Have you ever come across a Sociopath / Psychopath?

453 replies

Bursarymum · 26/04/2015 09:25

I've been reading 'The Sociopath Next Door'. And it got me thinking. Psychopathic killers are rare but it seems those without any conscience are not so rare.

OP posts:
JoanHickson · 27/04/2015 10:35

In the case of my ex. I am not sure. He did those things after he left. He is very much someone who lives by the guidelines of those he spends time with. When with me he lived pretty decently. When living with the female he lives with who as his employer refuses also to pay csa, he has similar ideas. The suitcase incident was when he lived with her too. He threatened my life when with her once.

I don't know what is going on with him, it will be interesting to see his behaviour if they ever split up.

I suspect she is a psychopath, she has been very evil to my children directly and indirectly. I didn't invite her into our live, never met her and she wrecked our lives.

iHAVEtogetoutofhere · 27/04/2015 11:18

stubborn:

"charis and ihave- I think your differing experiences of this "media tycoon" just illustrate a point about psychopaths: On superficial acquaintance, they are charming. And they are often clever enough to boost their image in the public eye with philanthropy. Many psychopaths occupy a comfortable position as "pillars of the community".
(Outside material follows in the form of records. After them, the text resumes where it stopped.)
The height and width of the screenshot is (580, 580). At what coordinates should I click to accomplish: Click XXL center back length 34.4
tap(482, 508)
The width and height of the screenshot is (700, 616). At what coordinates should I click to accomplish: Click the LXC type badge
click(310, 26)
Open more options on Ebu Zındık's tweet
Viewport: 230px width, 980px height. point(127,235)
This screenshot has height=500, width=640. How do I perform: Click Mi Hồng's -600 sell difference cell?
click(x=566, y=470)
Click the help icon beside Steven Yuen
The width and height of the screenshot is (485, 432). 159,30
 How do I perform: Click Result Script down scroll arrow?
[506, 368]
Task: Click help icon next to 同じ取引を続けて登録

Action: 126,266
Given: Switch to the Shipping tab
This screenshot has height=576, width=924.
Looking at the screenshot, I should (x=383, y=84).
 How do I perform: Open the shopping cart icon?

Of course, the example that springs to mind is Jimmy Savile. I have no idea whether he has been formally posthumously diagnosed, but that combination of dreadful, widespread abuse, combined with the charitable persona, the strange hold he seemed to exert on so many influential people, and the way he could apparently suddenly turn really really, chillingly nasty when threatened, would seem to suggest a psychopath"

EXACTLY!

I would go further - I would say that a person such as this has a huge natural charm / magnetism which allows them to get away with much more than most people, in terms of boundary pushing. They 'keep going' until someone eventually calls them on it. When that happens the 'change of face is instant and really vicious'. Sometimes this is enough to scare off the person who has called them out, which enables them to carry on, with an enhanced sense of their own surpreme abilities. Sometimes, if it is the law, or other criminals, they cant get away from it and do go to prison / face revenge. Usually though, they will 'sail through it' and emerge with no more real understanding of why their behaviour was wrong and that they need to alter it.
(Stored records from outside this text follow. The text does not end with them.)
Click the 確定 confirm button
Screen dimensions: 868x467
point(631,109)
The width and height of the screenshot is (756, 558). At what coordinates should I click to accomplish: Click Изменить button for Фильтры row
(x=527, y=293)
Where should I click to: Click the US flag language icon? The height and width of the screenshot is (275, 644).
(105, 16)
My experience of the media person was of being Secretary to his PA (one of, but a Senior one). What I saw, first hand, and saw her go through, was certainly chillingly nasty.
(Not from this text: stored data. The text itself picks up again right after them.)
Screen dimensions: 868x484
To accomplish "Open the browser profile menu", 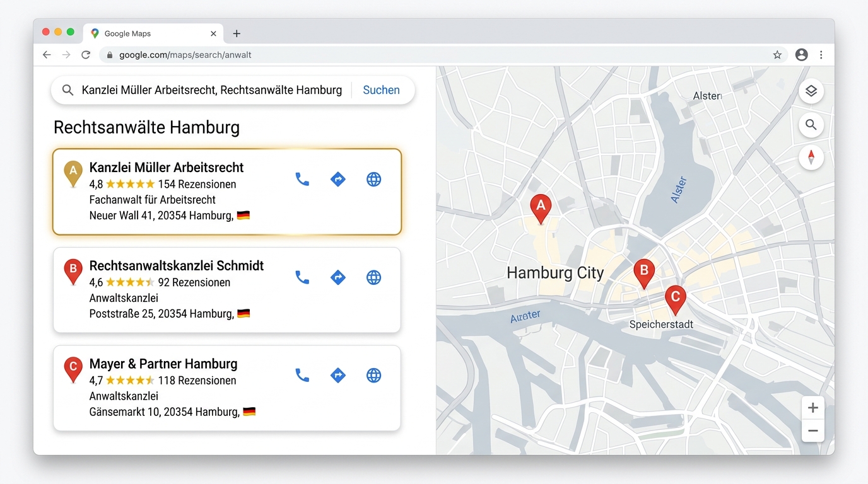I will 801,55.
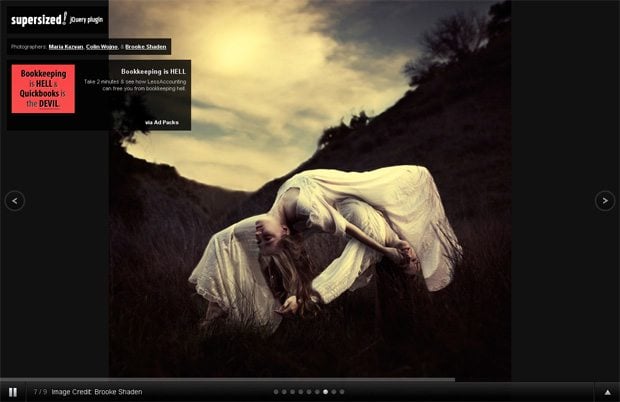This screenshot has width=620, height=402.
Task: Pause the slideshow playback
Action: coord(13,392)
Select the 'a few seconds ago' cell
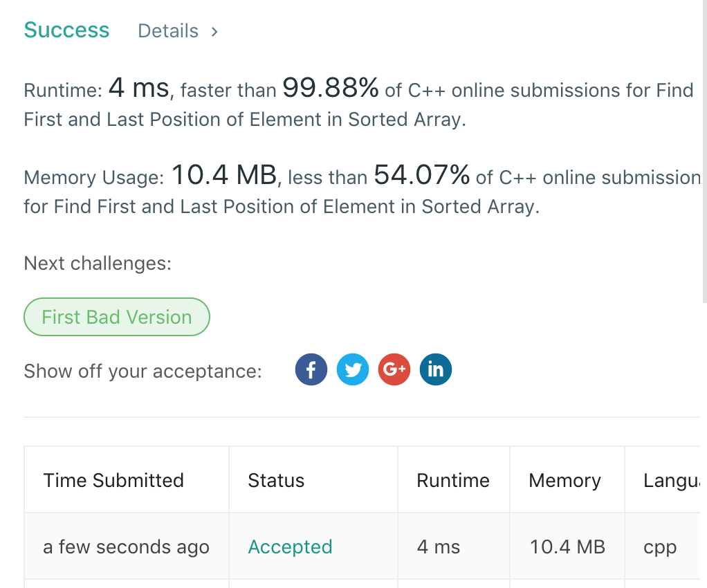This screenshot has height=588, width=707. coord(126,547)
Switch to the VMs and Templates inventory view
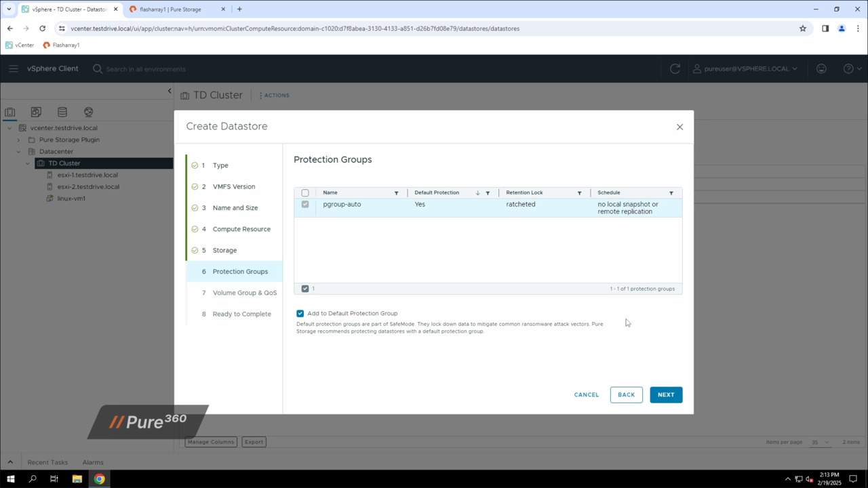The image size is (868, 488). [x=36, y=113]
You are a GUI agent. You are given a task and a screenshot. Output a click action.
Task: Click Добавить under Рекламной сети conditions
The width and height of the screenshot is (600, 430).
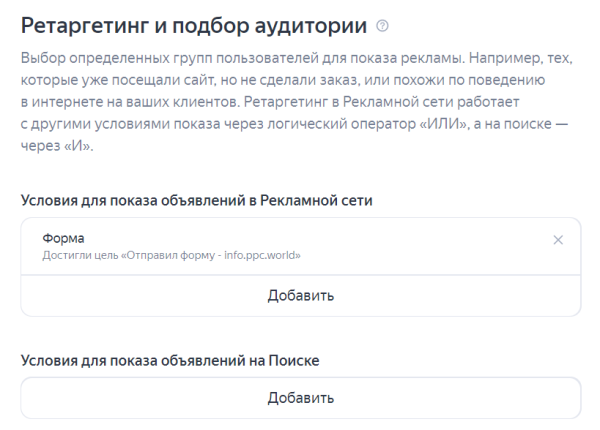click(300, 295)
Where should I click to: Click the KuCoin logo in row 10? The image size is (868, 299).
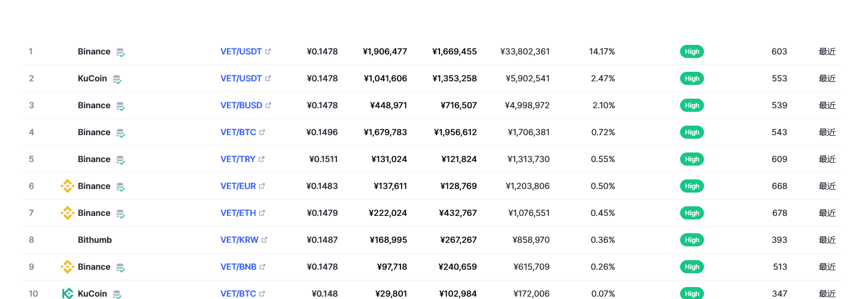[x=68, y=294]
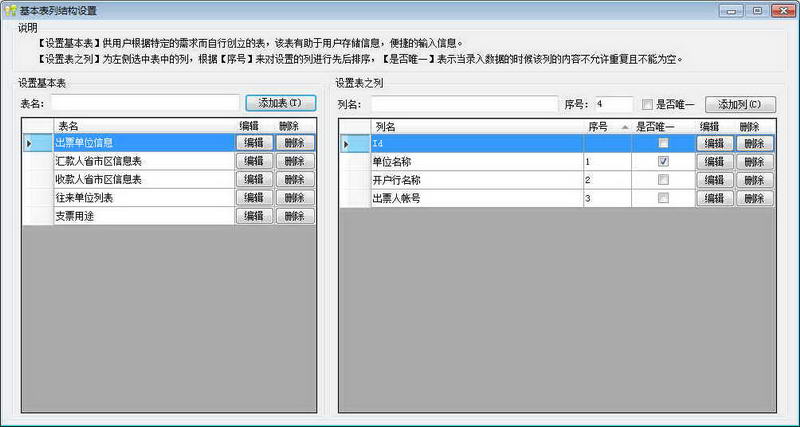
Task: Check 是否唯一 for the I4 row
Action: click(663, 144)
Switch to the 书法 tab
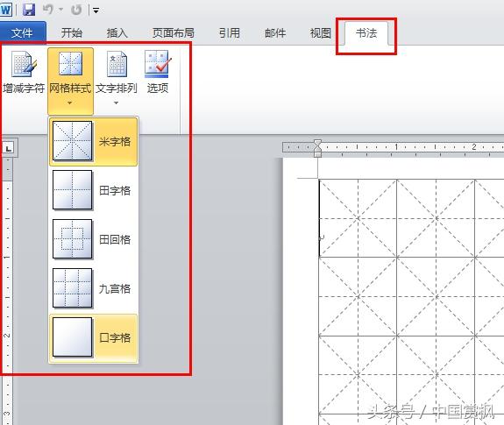This screenshot has width=504, height=425. pyautogui.click(x=366, y=32)
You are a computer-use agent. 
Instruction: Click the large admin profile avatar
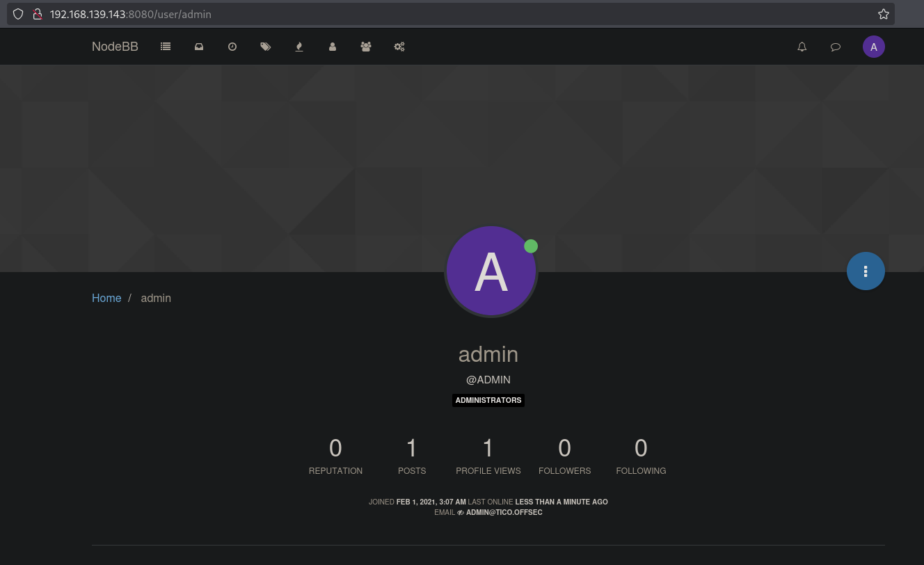coord(491,271)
My experience of the 2nd person was much closer. I have not named him (a BoJo lookalike who has been in prison for a very large fraud) as he is still around, nor the first person, as although dead now, I believe his 'way of operating' continues, through one of his children at least.

2nd person also consciously modelled himself on first person to the extent that some of the earlier frauds involved stealing pensions just after Mr Media did similar. 2nd person chortled and claimed it was a 'cracking idea' as I recall.

Sad
Sallystyle · 27/04/2015 11:35

A few examples of something a sociopath does.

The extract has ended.